小さな容器に入れた茶色の小石のようなものを機械の真ん中にザラっと流し込む。程なく、風にたゆたうように浮かび上がる白くか細い朧雲。普段はスーツ姿しか見たことのない近所のおじさんが、妙に慣れた手つきで、割りばしにくるくると巻き付けていく。空気の含み方が驚くほど巧みで、どんなコツがあるのか聞いてみたいくらいだった。でもおじさんにそんなことを話しかけるのは嫌だった。きっと巻き方のコツを教えてくれるだけでなく、一緒に並んでいる友達のことまで話さないといけなくなるから。

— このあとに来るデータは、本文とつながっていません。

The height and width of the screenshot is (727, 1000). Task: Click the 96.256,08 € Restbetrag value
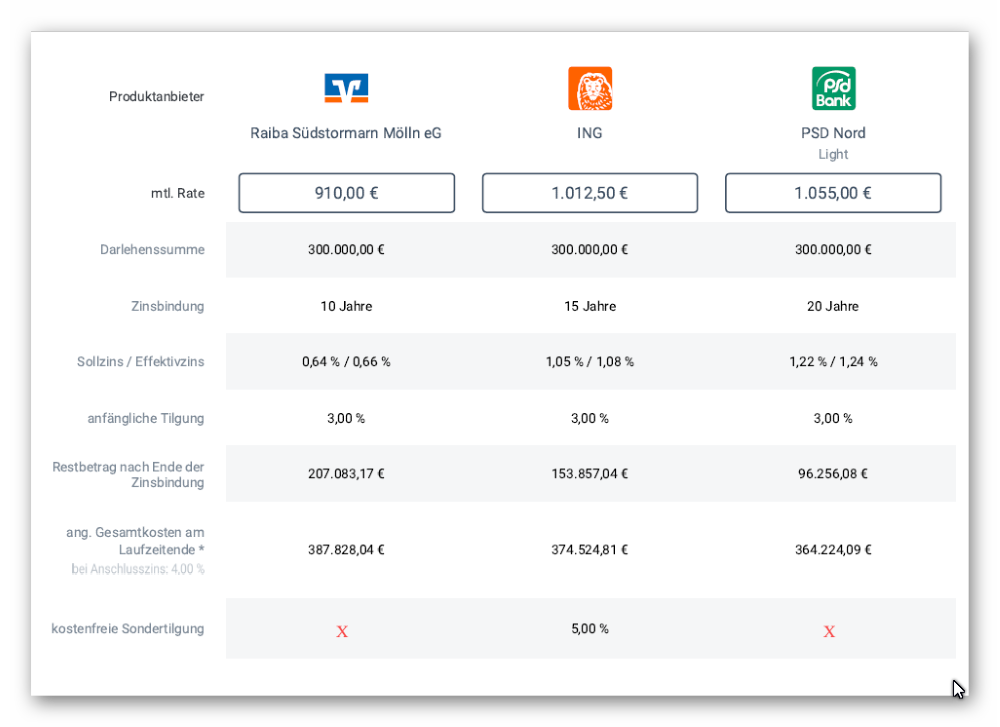coord(833,474)
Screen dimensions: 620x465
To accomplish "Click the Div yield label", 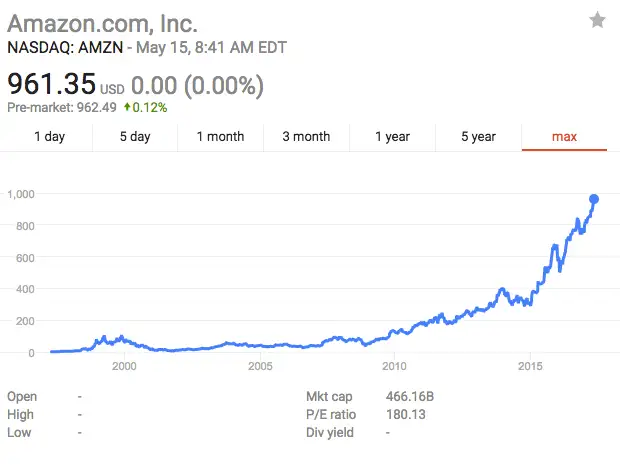I will point(329,432).
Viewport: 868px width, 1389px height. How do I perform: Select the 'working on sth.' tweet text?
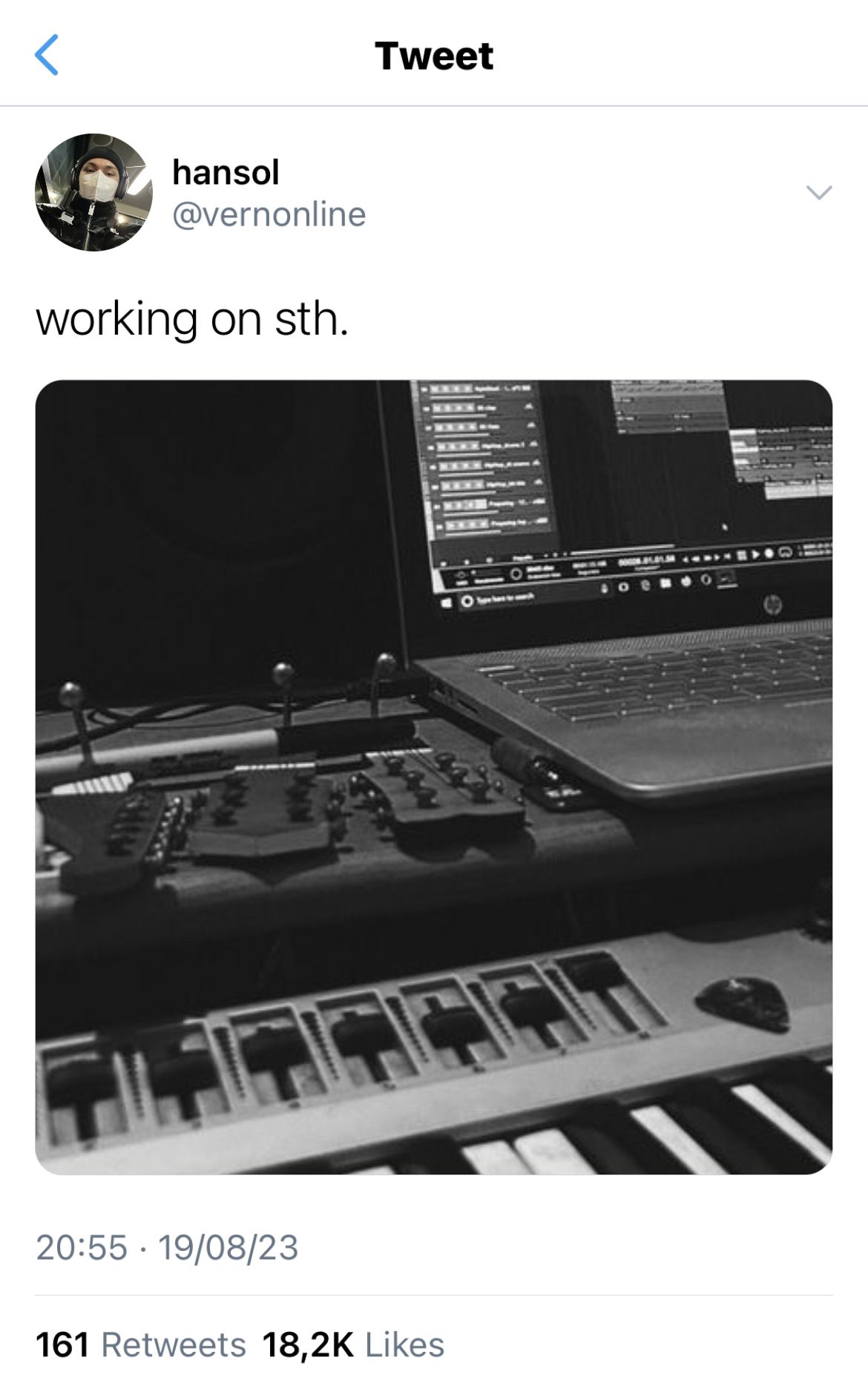(x=192, y=319)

センスのない人や初心者が作ると、ふんわり感がなくて密度の高い、ただの白い砂糖のかたまりになってしまう。

「やっぱり、おじさんどっかで修行でも積んだのかな」とぼそりと口にする。

「ありがとう、おじさん」

出来上がったばかりのふわふわを受け取ると、すぐさまふたり、指でつまんで少し、ちぎり、やわらかさを味わう。指はほんのちょっとべたつくけれど、口に入れた瞬間に甘さがほどけて広がる。雲のようなそれは、あっという間に消えてなくなった。ついでに指もペロッとなめて笑いあった。

思い出もこんなふうに溶けてなくなっちゃうのかな

毎年クラス替えしても、ずっと一緒だったのに、部活だって同じ部に入ったのに、なんでいなくなっちゃうの。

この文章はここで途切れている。